Edge coloring works basically the same as vertex coloring, with the difference being that no two edges incident to the same vertex can have the same color. The chromatic number for edges is called the chromatic index, and is denoted by a chi'(n) (pronounced chi prime). While edge coloring is pretty simple, it has a lot of properties that are important to understand. Vizing's theorem discusses one of these properties in the context of simple graphs. It states that the chromatic index for a simple graph is either the maximum degree or one greater. Because no two edges are connected to the same pair of vertices, there can be no more than the maximum degree of edges attached to any single vertex. Thus, disjoint edges can have the same coloring. Expanding to multigraphs and hypergraphs, edge coloring can be no less than the maximum degree of the graph. In the case of a bipartite graph, the chromatic index is exactly equal to the maximum degree. This is called Konig's bipartite theorem.

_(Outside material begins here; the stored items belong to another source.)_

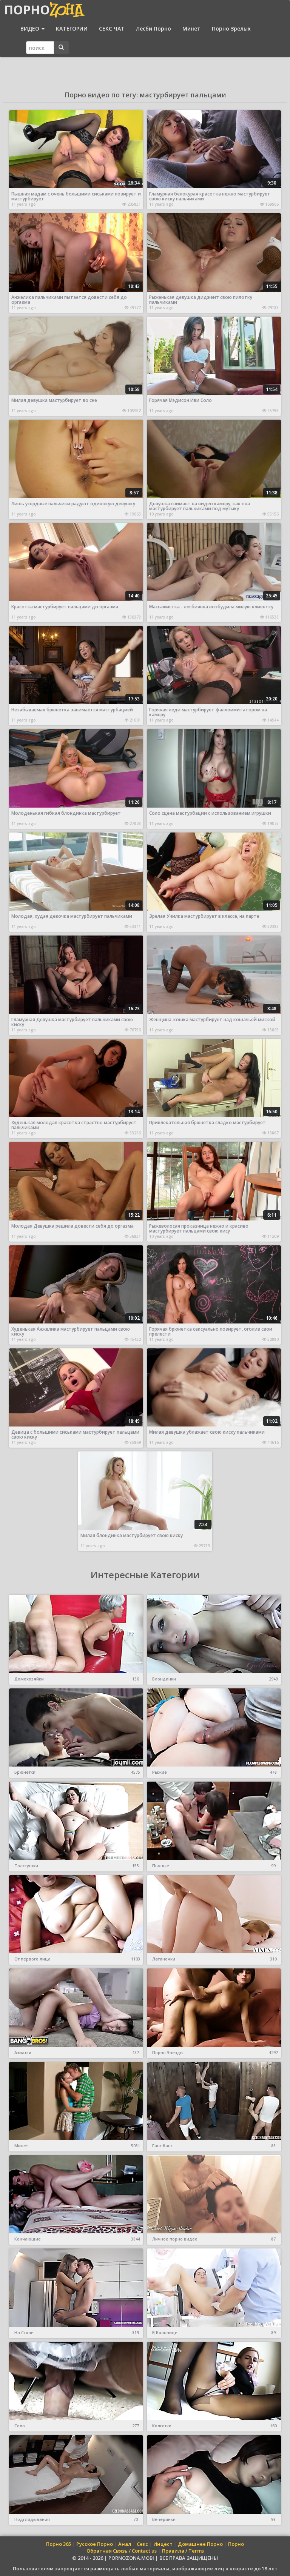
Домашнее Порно (200, 2544)
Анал (124, 2544)
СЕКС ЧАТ (112, 28)
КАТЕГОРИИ (72, 28)
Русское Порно (94, 2544)
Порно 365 (58, 2544)
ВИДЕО (30, 28)
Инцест (163, 2544)
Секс (142, 2544)
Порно (236, 2544)
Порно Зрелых (231, 28)
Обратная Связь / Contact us (121, 2550)
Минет (191, 28)
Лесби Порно (153, 28)
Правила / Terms (183, 2550)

Another property based on edge coloring is that the chromatic index of a matching graph, a graph where the maximum degree is one, is also one. Because no two edges are incident to the same vertex, there will be no conflicts with edge coloring.

**Applications of Vertex and Edge Coloring**

Vertex and edge colorings have numerous applications. One such application is determining the viability of two graphs for possibly being isomorphic. In other words, based on vertex and edge colorings on two graphs, it is possible to determine if they are not isomorphic. This is done first by comparing the chromatic numbers and indices of the two graphs. If they are not equal, the graphs are not isomorphic. If they are equal, then the coloring patterns of the two graphs are examined. While chromatic numbers and indices provide a lot of information, it is possible for two graphs to have the same values for these characteristics, but have different coloring patterns. So based on the coloring pattern, two graphs are considered non-isomoprhic if their coloring patterns are not the same.

Another application of vertex and edge coloring is the ability to partition these elements into sets based on common characteristics. For example, in a zoo, only animals that will not harm each other can be stored in the same habitat. So setting up a graph where each animal is a vertex, and the edges connect them to the other animals with which they cannot share a habitat. Vertices with the same colors represent animals that can be stored together. The more optimal the coloring, the fewer habitats are needed.

**Four-Color Theorem**

The four-color theorem deals with planar graphs. It states that the faces of any planar graph can be colored with no more than four colors. The plane surrounding the graph is also considered a face. As with edge and vertex coloring, no two adjacent faces can have the same color. Below is a planar graph with its faces colored. One benefit of the four color theorem is that it can be used as one check to see if a graph is planar, which may sometimes be more efficient than checking for instances of K

_{5}or K

_{3,3}within the graph. If the graph requires more than four colors for its faces, it cannot be planar.